■ Task requirements: Rewrite the data below with every occurrence of "GUI agent" replaced by "GUI assistant", keeping all other text unchanged.

■ Entries provided:
—————

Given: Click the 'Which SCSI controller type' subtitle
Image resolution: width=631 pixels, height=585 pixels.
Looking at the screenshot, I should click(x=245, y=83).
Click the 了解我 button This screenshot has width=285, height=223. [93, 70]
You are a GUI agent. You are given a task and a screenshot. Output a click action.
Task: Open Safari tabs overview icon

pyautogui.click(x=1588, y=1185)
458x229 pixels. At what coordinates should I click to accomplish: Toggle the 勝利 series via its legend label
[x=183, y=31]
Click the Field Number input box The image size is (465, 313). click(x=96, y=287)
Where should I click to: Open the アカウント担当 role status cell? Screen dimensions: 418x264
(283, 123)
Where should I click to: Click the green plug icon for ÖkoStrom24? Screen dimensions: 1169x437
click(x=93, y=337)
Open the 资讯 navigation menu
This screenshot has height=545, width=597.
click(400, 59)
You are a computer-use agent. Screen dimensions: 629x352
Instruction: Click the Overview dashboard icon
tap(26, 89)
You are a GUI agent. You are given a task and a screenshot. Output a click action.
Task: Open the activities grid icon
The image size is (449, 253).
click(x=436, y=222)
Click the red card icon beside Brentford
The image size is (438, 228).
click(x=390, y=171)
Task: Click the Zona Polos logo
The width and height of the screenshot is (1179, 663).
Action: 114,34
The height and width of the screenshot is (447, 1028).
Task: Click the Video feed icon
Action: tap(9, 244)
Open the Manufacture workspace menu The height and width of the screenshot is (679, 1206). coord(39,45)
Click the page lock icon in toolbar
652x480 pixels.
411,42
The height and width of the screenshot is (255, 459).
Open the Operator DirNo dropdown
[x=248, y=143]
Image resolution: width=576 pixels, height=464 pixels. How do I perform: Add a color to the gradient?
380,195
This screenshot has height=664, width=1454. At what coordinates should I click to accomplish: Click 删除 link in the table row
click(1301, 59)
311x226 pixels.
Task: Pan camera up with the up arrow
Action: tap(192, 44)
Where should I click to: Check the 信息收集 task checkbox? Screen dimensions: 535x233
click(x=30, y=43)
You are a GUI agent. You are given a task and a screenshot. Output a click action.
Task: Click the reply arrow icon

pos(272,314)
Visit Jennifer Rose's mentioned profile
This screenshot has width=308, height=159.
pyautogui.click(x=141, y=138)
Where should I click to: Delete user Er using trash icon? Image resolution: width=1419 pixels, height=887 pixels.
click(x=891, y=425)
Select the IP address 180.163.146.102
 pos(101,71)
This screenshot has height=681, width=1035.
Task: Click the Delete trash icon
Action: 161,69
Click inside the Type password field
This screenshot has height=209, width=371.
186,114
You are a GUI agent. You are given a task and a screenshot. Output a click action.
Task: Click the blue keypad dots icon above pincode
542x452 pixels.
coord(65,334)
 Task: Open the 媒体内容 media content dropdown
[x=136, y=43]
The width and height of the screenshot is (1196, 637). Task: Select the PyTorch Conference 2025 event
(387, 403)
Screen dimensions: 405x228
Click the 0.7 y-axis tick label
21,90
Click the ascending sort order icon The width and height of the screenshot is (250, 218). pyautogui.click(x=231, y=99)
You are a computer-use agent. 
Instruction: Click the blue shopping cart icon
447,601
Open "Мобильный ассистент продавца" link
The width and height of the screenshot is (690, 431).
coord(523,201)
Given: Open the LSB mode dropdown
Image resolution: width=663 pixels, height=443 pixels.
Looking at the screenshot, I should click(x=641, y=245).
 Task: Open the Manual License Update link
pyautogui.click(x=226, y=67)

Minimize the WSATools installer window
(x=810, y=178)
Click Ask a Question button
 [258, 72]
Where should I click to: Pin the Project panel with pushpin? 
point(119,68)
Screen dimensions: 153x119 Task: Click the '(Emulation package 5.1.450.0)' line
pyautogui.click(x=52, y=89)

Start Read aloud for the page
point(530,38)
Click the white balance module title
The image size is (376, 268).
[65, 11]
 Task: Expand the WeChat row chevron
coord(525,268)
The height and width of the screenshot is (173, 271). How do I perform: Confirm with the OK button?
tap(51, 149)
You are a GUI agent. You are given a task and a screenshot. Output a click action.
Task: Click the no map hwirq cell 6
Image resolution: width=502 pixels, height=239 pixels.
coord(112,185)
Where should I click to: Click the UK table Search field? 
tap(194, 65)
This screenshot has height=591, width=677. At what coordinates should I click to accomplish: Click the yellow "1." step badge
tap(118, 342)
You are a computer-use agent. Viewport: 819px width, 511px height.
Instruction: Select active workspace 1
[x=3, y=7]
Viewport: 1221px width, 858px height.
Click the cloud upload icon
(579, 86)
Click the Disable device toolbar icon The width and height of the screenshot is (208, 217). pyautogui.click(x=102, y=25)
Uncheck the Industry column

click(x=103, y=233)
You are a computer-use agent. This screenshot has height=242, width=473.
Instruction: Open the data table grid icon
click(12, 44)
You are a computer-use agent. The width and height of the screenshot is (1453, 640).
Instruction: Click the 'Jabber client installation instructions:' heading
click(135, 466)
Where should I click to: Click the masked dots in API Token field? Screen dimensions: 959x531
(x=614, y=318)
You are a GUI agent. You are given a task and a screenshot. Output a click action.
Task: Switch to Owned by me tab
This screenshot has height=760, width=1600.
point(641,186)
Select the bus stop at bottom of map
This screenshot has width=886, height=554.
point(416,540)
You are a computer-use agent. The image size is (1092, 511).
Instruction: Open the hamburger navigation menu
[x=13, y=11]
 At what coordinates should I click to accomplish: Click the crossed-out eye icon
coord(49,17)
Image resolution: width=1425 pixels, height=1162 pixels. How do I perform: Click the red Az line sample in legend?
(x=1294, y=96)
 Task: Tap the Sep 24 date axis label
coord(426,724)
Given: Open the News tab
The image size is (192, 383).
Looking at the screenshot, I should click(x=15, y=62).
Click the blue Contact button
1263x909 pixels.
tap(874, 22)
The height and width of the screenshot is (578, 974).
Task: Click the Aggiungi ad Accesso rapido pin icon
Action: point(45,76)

—————

■ Task response:
Given: Click the 'Which SCSI controller type' subtitle
Image resolution: width=631 pixels, height=585 pixels.
Looking at the screenshot, I should click(x=245, y=83).
Click the 了解我 button This screenshot has width=285, height=223. [93, 70]
You are a GUI assistant. You are given a task and a screenshot. Output a click action.
Task: Open Safari tabs overview icon

pyautogui.click(x=1588, y=1185)
458x229 pixels. At what coordinates should I click to accomplish: Toggle the 勝利 series via its legend label
[x=183, y=31]
Click the Field Number input box The image size is (465, 313). click(x=96, y=287)
Where should I click to: Open the アカウント担当 role status cell? Screen dimensions: 418x264
(283, 123)
Where should I click to: Click the green plug icon for ÖkoStrom24? Screen dimensions: 1169x437
click(x=93, y=337)
Open the 资讯 navigation menu
This screenshot has height=545, width=597.
click(400, 59)
You are a computer-use agent. Screen dimensions: 629x352
Instruction: Click the Overview dashboard icon
tap(26, 89)
You are a GUI assistant. You are given a task and a screenshot. Output a click action.
Task: Open the activities grid icon
The image size is (449, 253).
click(x=436, y=222)
Click the red card icon beside Brentford
The image size is (438, 228).
click(x=390, y=171)
Task: Click the Zona Polos logo
The width and height of the screenshot is (1179, 663).
Action: 114,34
The height and width of the screenshot is (447, 1028).
Task: Click the Video feed icon
Action: tap(9, 244)
Open the Manufacture workspace menu The height and width of the screenshot is (679, 1206). coord(39,45)
Click the page lock icon in toolbar
652x480 pixels.
411,42
The height and width of the screenshot is (255, 459).
Open the Operator DirNo dropdown
[x=248, y=143]
Image resolution: width=576 pixels, height=464 pixels. How do I perform: Add a color to the gradient?
380,195
This screenshot has height=664, width=1454. At what coordinates should I click to accomplish: Click 删除 link in the table row
click(1301, 59)
311x226 pixels.
Task: Pan camera up with the up arrow
Action: tap(192, 44)
Where should I click to: Check the 信息收集 task checkbox? Screen dimensions: 535x233
click(x=30, y=43)
You are a GUI assistant. You are given a task and a screenshot. Output a click action.
Task: Click the reply arrow icon

pos(272,314)
Visit Jennifer Rose's mentioned profile
This screenshot has width=308, height=159.
pyautogui.click(x=141, y=138)
Where should I click to: Delete user Er using trash icon? Image resolution: width=1419 pixels, height=887 pixels.
click(x=891, y=425)
Select the IP address 180.163.146.102
 pos(101,71)
This screenshot has height=681, width=1035.
Task: Click the Delete trash icon
Action: 161,69
Click inside the Type password field
This screenshot has height=209, width=371.
186,114
You are a GUI assistant. You are given a task and a screenshot. Output a click action.
Task: Click the blue keypad dots icon above pincode
542x452 pixels.
coord(65,334)
 Task: Open the 媒体内容 media content dropdown
[x=136, y=43]
The width and height of the screenshot is (1196, 637). Task: Select the PyTorch Conference 2025 event
(387, 403)
Screen dimensions: 405x228
Click the 0.7 y-axis tick label
21,90
Click the ascending sort order icon The width and height of the screenshot is (250, 218). pyautogui.click(x=231, y=99)
You are a computer-use agent. 
Instruction: Click the blue shopping cart icon
447,601
Open "Мобильный ассистент продавца" link
The width and height of the screenshot is (690, 431).
coord(523,201)
Given: Open the LSB mode dropdown
Image resolution: width=663 pixels, height=443 pixels.
Looking at the screenshot, I should click(x=641, y=245).
 Task: Open the Manual License Update link
pyautogui.click(x=226, y=67)

Minimize the WSATools installer window
(x=810, y=178)
Click Ask a Question button
 [258, 72]
Where should I click to: Pin the Project panel with pushpin? 
point(119,68)
Screen dimensions: 153x119 Task: Click the '(Emulation package 5.1.450.0)' line
pyautogui.click(x=52, y=89)

Start Read aloud for the page
point(530,38)
Click the white balance module title
The image size is (376, 268).
[65, 11]
 Task: Expand the WeChat row chevron
coord(525,268)
The height and width of the screenshot is (173, 271). How do I perform: Confirm with the OK button?
tap(51, 149)
You are a GUI assistant. You are given a task and a screenshot. Output a click action.
Task: Click the no map hwirq cell 6
Image resolution: width=502 pixels, height=239 pixels.
coord(112,185)
Where should I click to: Click the UK table Search field? 
tap(194, 65)
This screenshot has height=591, width=677. At what coordinates should I click to accomplish: Click the yellow "1." step badge
tap(118, 342)
You are a computer-use agent. Viewport: 819px width, 511px height.
Instruction: Select active workspace 1
[x=3, y=7]
Viewport: 1221px width, 858px height.
Click the cloud upload icon
(579, 86)
Click the Disable device toolbar icon The width and height of the screenshot is (208, 217). pyautogui.click(x=102, y=25)
Uncheck the Industry column

click(x=103, y=233)
You are a computer-use agent. This screenshot has height=242, width=473.
Instruction: Open the data table grid icon
click(12, 44)
You are a computer-use agent. The width and height of the screenshot is (1453, 640).
Instruction: Click the 'Jabber client installation instructions:' heading
click(135, 466)
Where should I click to: Click the masked dots in API Token field? Screen dimensions: 959x531
(x=614, y=318)
You are a GUI assistant. You are given a task and a screenshot. Output a click action.
Task: Switch to Owned by me tab
This screenshot has height=760, width=1600.
point(641,186)
Select the bus stop at bottom of map
This screenshot has width=886, height=554.
point(416,540)
You are a computer-use agent. The image size is (1092, 511).
Instruction: Open the hamburger navigation menu
[x=13, y=11]
 At what coordinates should I click to accomplish: Click the crossed-out eye icon
coord(49,17)
Image resolution: width=1425 pixels, height=1162 pixels. How do I perform: Click the red Az line sample in legend?
(x=1294, y=96)
 Task: Tap the Sep 24 date axis label
coord(426,724)
Given: Open the News tab
The image size is (192, 383).
Looking at the screenshot, I should click(x=15, y=62).
Click the blue Contact button
1263x909 pixels.
tap(874, 22)
The height and width of the screenshot is (578, 974).
Task: Click the Aggiungi ad Accesso rapido pin icon
Action: point(45,76)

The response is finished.